12 Vis: Data Visualization Basics

Purpose: The most powerful way for us to learn about a dataset is to visualize the data. Throughout this class we will make extensive use of the grammar of graphics, a powerful graphical programming grammar that will allow us to create just about any graph you can imagine!

Reading: (None, this is the reading)

12.0.1 q1 Inspect a dataset

Inspect the diamonds dataset. What do the cut, color, and clarity variables mean?

Hint: We learned how to inspect a dataset in e-data-00-basics!

?diamonds

12.0.2 q2 Standard checks

Use your “standard checks” to determine what variables the dataset has.

glimpse(diamonds)
## Rows: 53,940
## Columns: 10
## $ carat   <dbl> 0.23, 0.21, 0.23, 0.29, 0.31, 0.24, 0.24, 0.26, 0.22, 0.23, 0.…
## $ cut     <ord> Ideal, Premium, Good, Premium, Good, Very Good, Very Good, Ver…
## $ color   <ord> E, E, E, I, J, J, I, H, E, H, J, J, F, J, E, E, I, J, J, J, I,…
## $ clarity <ord> SI2, SI1, VS1, VS2, SI2, VVS2, VVS1, SI1, VS2, VS1, SI1, VS1, …
## $ depth   <dbl> 61.5, 59.8, 56.9, 62.4, 63.3, 62.8, 62.3, 61.9, 65.1, 59.4, 64…
## $ table   <dbl> 55, 61, 65, 58, 58, 57, 57, 55, 61, 61, 55, 56, 61, 54, 62, 58…
## $ price   <int> 326, 326, 327, 334, 335, 336, 336, 337, 337, 338, 339, 340, 34…
## $ x       <dbl> 3.95, 3.89, 4.05, 4.20, 4.34, 3.94, 3.95, 4.07, 3.87, 4.00, 4.…
## $ y       <dbl> 3.98, 3.84, 4.07, 4.23, 4.35, 3.96, 3.98, 4.11, 3.78, 4.05, 4.…
## $ z       <dbl> 2.43, 2.31, 2.31, 2.63, 2.75, 2.48, 2.47, 2.53, 2.49, 2.39, 2.…

The diamonds dataset has variables carat, cut, color, clarity, depth, table, price, x, y, z.

Now that we have the list of variables in the dataset, we know what we can visualize!

12.1 The Grammar of Graphics

In this class, we’ll use the Grammar of Graphics for data visualization. This is implemented in the ggplot2 package. The anatomy of a ggplot is broken down below:

## NOTE: No need to edit; run and inspect

ggplot(            # 1. Starting a ggplot
  data = diamonds  # 2. Dataset to visualize
) +                # 3. Adding elements to the plot
  geom_point(      # 4. Geometry
    mapping = aes( # 5. `Aes`thetic mapping
      x = carat,   # 5.1. Mapping the `x` variable
      y = depth    # 5.2. Mapping the `y` variable
    )
  )

The core idea in ggplot is that we can break every concievable plot down into just a few elements:

  • Data (the data argument): The data to visualize
  • Geometries (or geom_*() functions): The visual elements we’ll use to show the data
  • Mapping (the relationship between the data and the geometries)

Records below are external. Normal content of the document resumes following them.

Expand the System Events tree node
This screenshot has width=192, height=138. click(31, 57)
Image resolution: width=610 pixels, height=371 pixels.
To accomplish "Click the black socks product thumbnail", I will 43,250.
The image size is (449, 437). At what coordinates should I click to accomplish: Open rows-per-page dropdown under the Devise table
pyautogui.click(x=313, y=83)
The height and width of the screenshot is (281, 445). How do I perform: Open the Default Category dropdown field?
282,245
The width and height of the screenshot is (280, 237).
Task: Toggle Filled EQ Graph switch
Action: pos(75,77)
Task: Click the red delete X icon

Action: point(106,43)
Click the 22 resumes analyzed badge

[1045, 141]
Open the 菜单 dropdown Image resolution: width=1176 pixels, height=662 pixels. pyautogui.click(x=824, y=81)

Assuming we’re not messing with the data[1], this implies that making a plot boils down to choosing the geometries and mapping geometries to the data. This is a bit abstract, but once you internalize this approach, you can make virtually any plot you can imagine.

[1] Sometimes we’ll mess with the data to make a more informative plot—stay tuned!

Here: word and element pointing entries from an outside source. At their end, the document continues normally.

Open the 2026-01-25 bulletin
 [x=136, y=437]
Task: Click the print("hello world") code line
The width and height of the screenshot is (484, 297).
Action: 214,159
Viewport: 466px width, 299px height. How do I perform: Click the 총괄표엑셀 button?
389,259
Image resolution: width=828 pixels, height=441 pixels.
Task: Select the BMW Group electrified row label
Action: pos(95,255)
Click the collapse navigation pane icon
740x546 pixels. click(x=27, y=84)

Let’s practice: Adapt the code above to complet the task below.

12.1.1 q3 Make your first ggplot

Using ggplot, visualize price vs carat with points. What trend do you observe?

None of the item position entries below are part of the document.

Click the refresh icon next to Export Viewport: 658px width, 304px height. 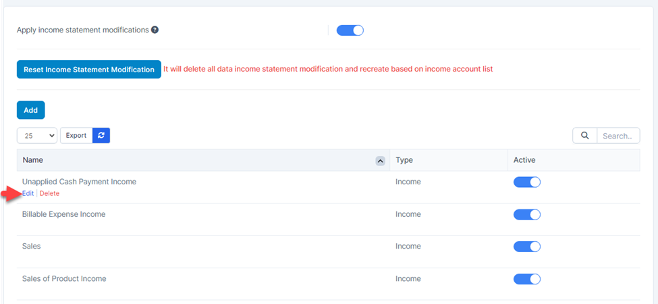pos(101,136)
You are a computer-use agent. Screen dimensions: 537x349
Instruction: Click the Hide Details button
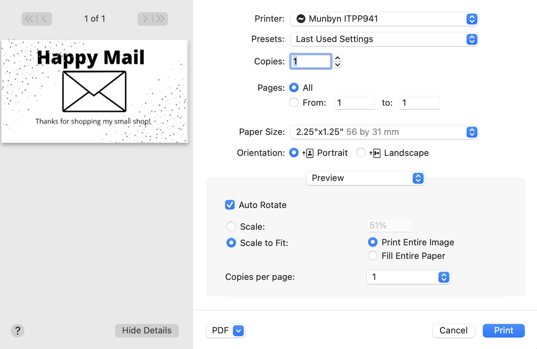(147, 331)
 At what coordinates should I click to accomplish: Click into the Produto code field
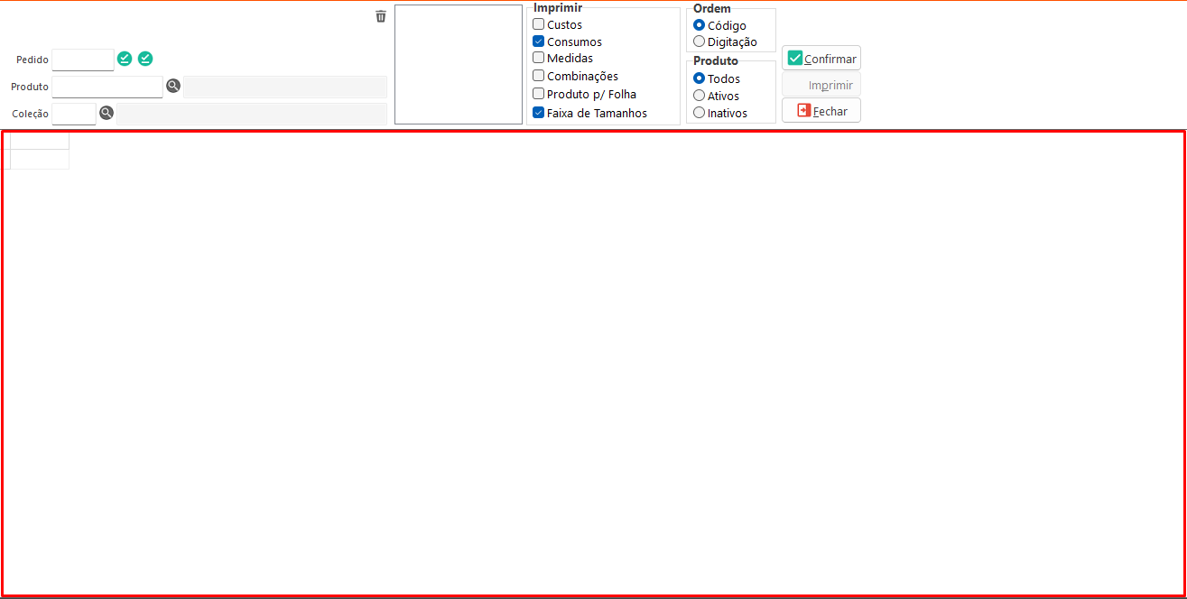107,87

Hint: Usually the language y vs x refers to the vertical axis vs horizontal axis. This is the opposite order from the way we often specify x, y pairs. Language is hard!

## TODO: Complete this code
ggplot(diamonds) +
  geom_point(aes(x = carat, y = price))

Observations:

  • price generally increases with carat
  • The trend is not ‘clean’; there is no single curve in the relationship

12.2 A note on aesthetics

The function aes() is short for aesthetics. Aesthetics in ggplot are the mapping of variables in a dataframe to visual elements in the graph. For instance, in the plot above you assigned carat to the x aesthetic, and price to the y aesthetic. But there are many more aesthetics you can set, some of which vary based on the geom_ you are using to visualize.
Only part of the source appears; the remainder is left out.